## EXERCISE DESCRIPTION
According to the passage below on sample sizes for programmes such as sKIDs, what is the standard approach to analyzing the data?

[[ PASSAGE PROVIDED open ]]

To compute the sample sizes needed to detect various different relative risk levels for programmes such as sKIDs, it is necessary to consider how the data will be analysed. The standard approach would be to use a multilevel mixed effects logistic regression model. As a starting point, suppose we test children both attending and not attending school. Let $x^a_{ijk}$ be covariate information about whether the child is attending school or not ($x^a = 1$ if attending, $0$ otherwise). A simple model we might consider would be

$y_{ijk} \sim \text{Bernoulli}(\mu_{ijk})$

$g(\mu_{ijk}) = \alpha + x^a_{ijk} \beta + a_k + b_k x^a_{ijk} + c_{jk} x^a_{ijk}.$

Here, $\alpha$ denotes the background risk of becoming infected. If we use the logit function $g(\mu) = \log\frac{\mu}{1 - \mu}\$as the link function, then a prevalence of 0.06% corresponds to $\alpha = − 7.42$. The parameter $\beta$ represents the additional prevalence within schools, and for the logit link function is equal to the log relative odds of infection in school and not in school. As an example, suppose prevalence within schools is double the general population (0.12% instead of 0.06%), i.e., the relative risk is 2, then $\beta = 0.69$. Note that after fitting this model, it is important to report not just the relative odds ($\beta$), but also the change in absolute risk ($g^{-1}(\alpha + \beta)$ vs $g^{-1}(\alpha)$).

[[ PASSAGE PROVIDED closed ]]
[[ GIVEN DATA open ]]

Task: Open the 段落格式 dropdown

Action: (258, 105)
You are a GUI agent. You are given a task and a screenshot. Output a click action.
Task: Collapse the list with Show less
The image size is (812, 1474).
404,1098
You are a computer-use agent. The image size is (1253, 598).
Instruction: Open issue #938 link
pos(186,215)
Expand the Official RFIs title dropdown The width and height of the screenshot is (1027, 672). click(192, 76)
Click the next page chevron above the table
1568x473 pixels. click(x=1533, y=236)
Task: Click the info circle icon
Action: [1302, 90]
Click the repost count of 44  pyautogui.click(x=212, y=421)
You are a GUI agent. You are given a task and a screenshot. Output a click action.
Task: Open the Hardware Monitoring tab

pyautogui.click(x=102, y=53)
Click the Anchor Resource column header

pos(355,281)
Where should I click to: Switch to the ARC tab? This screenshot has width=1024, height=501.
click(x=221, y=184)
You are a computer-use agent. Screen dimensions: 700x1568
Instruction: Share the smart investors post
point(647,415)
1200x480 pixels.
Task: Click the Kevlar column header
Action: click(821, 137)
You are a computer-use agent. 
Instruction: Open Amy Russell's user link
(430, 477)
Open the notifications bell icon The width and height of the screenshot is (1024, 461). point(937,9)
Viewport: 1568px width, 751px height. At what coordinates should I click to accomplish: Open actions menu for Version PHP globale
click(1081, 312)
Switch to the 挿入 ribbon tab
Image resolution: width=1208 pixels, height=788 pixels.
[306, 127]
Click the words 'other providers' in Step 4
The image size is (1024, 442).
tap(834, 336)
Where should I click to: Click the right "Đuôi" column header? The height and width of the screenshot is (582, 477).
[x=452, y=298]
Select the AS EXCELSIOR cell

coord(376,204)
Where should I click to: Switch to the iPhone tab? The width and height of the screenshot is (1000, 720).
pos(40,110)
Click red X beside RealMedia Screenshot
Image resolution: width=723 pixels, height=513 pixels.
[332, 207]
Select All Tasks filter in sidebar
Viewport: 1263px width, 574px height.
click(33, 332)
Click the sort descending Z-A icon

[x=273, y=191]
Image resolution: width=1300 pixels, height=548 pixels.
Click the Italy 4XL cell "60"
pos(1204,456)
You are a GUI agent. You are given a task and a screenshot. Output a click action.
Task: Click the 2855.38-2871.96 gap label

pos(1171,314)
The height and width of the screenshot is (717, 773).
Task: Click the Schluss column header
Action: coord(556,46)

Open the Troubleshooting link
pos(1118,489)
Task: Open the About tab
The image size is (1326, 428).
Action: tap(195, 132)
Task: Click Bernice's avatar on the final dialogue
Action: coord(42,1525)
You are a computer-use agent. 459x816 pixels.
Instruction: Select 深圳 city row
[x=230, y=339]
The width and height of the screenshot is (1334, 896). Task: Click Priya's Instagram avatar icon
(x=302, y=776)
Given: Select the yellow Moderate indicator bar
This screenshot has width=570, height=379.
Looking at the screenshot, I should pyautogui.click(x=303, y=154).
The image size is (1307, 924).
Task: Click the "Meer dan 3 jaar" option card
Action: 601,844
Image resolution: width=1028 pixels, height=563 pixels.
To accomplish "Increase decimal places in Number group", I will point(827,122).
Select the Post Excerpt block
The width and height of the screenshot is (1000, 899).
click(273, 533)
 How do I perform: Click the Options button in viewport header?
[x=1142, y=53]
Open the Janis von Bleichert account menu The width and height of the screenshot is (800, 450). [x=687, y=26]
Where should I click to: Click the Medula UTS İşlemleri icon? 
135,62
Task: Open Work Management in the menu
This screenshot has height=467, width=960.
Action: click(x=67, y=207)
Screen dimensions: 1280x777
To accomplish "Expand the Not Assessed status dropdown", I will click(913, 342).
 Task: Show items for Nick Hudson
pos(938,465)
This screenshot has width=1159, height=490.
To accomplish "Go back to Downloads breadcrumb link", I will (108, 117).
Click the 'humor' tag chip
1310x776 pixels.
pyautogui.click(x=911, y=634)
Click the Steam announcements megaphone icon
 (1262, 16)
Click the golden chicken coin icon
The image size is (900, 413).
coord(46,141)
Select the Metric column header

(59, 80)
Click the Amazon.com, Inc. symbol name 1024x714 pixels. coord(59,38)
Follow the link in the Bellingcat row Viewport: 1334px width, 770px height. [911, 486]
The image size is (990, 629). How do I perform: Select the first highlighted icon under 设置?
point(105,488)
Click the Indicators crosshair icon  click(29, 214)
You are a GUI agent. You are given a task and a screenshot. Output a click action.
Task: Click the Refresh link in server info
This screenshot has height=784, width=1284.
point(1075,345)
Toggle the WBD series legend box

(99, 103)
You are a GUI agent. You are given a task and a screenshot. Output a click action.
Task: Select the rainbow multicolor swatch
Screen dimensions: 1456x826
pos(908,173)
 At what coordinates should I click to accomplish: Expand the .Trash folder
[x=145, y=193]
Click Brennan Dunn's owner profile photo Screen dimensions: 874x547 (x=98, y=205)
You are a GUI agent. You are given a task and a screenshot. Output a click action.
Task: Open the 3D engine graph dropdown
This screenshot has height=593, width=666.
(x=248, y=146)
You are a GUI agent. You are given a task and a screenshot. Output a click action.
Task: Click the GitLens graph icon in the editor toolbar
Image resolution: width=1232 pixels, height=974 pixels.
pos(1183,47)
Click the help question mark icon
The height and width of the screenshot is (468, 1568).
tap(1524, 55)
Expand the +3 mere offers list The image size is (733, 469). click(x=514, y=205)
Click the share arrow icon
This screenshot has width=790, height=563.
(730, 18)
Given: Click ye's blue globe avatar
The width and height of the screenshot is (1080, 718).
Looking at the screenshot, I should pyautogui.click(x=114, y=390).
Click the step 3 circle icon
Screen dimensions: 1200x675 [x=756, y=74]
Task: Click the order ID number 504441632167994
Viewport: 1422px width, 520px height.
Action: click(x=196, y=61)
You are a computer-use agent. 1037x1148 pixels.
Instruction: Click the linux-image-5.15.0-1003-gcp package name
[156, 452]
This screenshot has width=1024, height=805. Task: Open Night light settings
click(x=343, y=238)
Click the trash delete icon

[[ GIVEN DATA closed ]]

## EXPECTED OUTPUT
A multilevel mixed effects logistic regression model.